Another friendly fire was happened again when a FA-50PH Golden Eagle fighter jet missed a target by 250 meters (820 ft) which killed two soldiers and injured 11 others. All FA-50s were grounded pending an investigation while other air assets of the Philippine Air Force remained operating in Marawi. Duterte is considering to extend the martial law until the end of the year, which is 31 December. The president insists that Martial Law is needed for faster rehabilitation of Marawi after the battle has ended. Duterte said the Marawi crisis birthed a “newly evolving type of urban warfare” and his declaration of martial law in Mindanao is meant to fight this menace.
On the 20th July Militant control over Mapandi Bridge ended when government forces took control of the structure. The military push the militant leaders and cornered them in a battle zone restricted to 500 square meters. Not long after capturing the Mandapandi Bridge the government forces recaptured the second bridge which connects the conflict area to the city center. The military took control of Bayabao Bridge after clashes with militants. On the 24th sep Government forces secured Masiu Bridge also known as the Raya Madaya Bridge, one of the critical bridges which the militants had occupied and which leads to Lake Lanao, thus depriving the militants of an escape route. This was described by the government as a significant development in the battle.
On 23 October, the AFP cleared the final ISIL-held building in Marawi, fully recapturing the city. General Eduardo Año stated bodies of 42 dead militants were found in two buildings and a mosque in the battle zone, stating that it was possible that some militants were still hiding. The bodies also included two wives of Maute gunmen. Meanwhile, Defense Secretary Delfin Lorenzana announced the end of the battle and the end of combat operations in the area.
On 16 November, the AFP stated that they believed there were no more stragglers in Marawi, due to the lack of fighting between both sides for the past few weeks. The battle left the city in ruins with 95 percent of the structures within the 4 square kilometers (1.5 sq mi) of the main battle area to be heavily damaged or completely collapsed. 3,152 buildings were completely destroyed and 2,145 buildings were partially to be heavily damaged due to the five-month heavy bombardment during the war.
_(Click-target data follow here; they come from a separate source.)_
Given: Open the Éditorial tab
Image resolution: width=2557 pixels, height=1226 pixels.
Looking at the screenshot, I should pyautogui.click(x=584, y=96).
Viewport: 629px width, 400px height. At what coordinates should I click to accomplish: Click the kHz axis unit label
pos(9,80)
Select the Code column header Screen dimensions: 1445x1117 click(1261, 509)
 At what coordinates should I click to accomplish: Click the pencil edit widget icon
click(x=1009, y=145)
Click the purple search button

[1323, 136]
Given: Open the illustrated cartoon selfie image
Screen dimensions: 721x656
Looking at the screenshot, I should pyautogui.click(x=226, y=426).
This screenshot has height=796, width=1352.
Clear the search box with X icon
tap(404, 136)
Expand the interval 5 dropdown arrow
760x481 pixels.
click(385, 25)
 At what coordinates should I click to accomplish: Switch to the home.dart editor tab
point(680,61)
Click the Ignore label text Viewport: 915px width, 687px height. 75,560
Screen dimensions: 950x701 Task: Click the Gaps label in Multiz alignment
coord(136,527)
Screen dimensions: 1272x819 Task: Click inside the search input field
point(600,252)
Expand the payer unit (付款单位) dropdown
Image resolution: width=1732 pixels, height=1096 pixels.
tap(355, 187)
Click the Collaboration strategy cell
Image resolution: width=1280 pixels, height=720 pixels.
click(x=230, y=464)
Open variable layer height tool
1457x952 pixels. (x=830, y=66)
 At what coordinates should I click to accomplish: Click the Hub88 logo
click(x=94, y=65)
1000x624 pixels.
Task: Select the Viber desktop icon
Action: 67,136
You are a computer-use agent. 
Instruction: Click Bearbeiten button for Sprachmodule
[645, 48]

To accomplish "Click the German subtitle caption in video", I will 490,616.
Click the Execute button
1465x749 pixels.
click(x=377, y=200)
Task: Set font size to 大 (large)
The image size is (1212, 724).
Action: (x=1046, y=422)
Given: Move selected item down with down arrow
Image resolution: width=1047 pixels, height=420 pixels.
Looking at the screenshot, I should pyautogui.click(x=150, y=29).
The urban conflicts such as the Marawi war in southern Philippines provide a useful lesson. The military would study urban conflicts in other countries to strengthen their training and fighting doctrine. Urban warfare is something in which we need to strengthen our capability and need to enhance it according to what’s currently happening. Study the involvement of other countries in conflicts and this will provide a lesson to us on how to strengthen our own doctrine.
The Philippine military, mostly trained in conventional warfare, was said to have been inadequately prepared for the attacks by the militants. One of the problems faced by the Philippine military during the Marawi conflict was the friendly fire on ground troops by its air force. It was reported that the Philippine air force had not held a joint-urban warfare exercise with the army.
The attacks on the city by the Abu Sayyaf and Maute groups came as a surprise to the Philippine security forces who had been battling insurgencies for decades but mostly in a non-urban setting. Military officials said the militants, who numbered about one thousand, brought in a new style of urban warfare that initially confused Filipino troops. These terrorists are using combat tactics that we’ve seen in the Middle East. We have to train our air power approach in an urban warfare situation. This will involve our weaponry, surveillance capabilities and assets.